Asish Chakraborty, Abdul Karim Telgi’s Calcutta conduit, who was arrested in Hyderabad on Wednesday, confessed to officials probing the nationwide stamp paper scam that he had started his racket from Calcutta seven years ago.
Chakraborty said he had carried on for a year and a half and then shifted to Chennai. He was netted 10 days after Karnataka police freed him on January 19. The investigating agency kept the Bengal government posted on his links with the stamp paper scam. The government has already appointed R.K. Mohanty, additional director-general of the Criminal Investigation Department (CID), the nodal officer to monitor the probe.
“There are 11 cases in the Calcutta Police area and nine across the state in the past seven years in which fake stamp papers were seized. Officers are working out whether Chakraborty has any links with these cases or not,” said a CID official.

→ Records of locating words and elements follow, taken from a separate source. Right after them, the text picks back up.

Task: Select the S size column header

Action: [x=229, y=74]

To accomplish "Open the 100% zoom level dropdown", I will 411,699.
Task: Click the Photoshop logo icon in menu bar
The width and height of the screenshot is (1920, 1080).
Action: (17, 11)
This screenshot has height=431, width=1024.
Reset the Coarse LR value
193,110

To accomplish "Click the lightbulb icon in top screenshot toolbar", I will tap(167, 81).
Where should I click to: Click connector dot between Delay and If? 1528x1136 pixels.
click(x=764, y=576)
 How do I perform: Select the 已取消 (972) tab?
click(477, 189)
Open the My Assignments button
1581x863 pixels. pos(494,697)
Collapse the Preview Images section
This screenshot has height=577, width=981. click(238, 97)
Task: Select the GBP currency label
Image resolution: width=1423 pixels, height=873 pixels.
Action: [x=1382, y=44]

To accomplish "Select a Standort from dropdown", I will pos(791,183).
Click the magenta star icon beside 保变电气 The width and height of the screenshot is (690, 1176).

Chakraborty, a resident of Behala, started his career as a sub-inspector of the Central Industrial Security Force, but he was dismissed from service. “He would buy fake stamp papers from Md. Fayed, who had a small shop on Bright Street. After leaving the city, he developed links with V. Ethiraj, another suspect in the racket, who was also arrested on Wednesday in Chennai,” said a CID official.
“Chakraborty engaged some agents in Hyderabad to sell his counterfeit stamp papers. He was not interested, however, about spreading his network in Maharastra,” said a police officer.